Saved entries
§

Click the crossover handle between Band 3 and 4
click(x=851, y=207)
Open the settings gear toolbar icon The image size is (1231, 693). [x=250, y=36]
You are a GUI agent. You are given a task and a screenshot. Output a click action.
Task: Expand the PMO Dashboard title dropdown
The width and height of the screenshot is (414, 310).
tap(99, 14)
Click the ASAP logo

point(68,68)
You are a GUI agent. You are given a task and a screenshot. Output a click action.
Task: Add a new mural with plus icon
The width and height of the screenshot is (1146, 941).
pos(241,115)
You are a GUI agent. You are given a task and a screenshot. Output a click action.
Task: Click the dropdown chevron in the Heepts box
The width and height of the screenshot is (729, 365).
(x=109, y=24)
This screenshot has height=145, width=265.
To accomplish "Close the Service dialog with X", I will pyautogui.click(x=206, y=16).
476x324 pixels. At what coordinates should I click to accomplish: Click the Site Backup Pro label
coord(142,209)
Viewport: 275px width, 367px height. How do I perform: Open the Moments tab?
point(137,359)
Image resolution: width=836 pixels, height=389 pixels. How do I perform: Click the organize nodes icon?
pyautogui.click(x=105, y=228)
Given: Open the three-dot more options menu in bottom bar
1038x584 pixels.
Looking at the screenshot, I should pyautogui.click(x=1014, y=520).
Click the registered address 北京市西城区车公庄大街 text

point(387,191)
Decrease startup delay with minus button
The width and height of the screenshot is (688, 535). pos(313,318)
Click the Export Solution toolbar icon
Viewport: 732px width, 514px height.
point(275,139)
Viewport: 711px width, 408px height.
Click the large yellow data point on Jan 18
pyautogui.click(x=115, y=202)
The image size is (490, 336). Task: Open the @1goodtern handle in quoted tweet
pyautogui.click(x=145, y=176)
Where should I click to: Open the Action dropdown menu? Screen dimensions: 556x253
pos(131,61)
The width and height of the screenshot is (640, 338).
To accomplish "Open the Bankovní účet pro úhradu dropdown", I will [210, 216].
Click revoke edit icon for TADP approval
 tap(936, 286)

§

__Work instruction__: Your reply should consist of one number: how many lines above contain the word "toolbar".

__Response to this exercise__: 2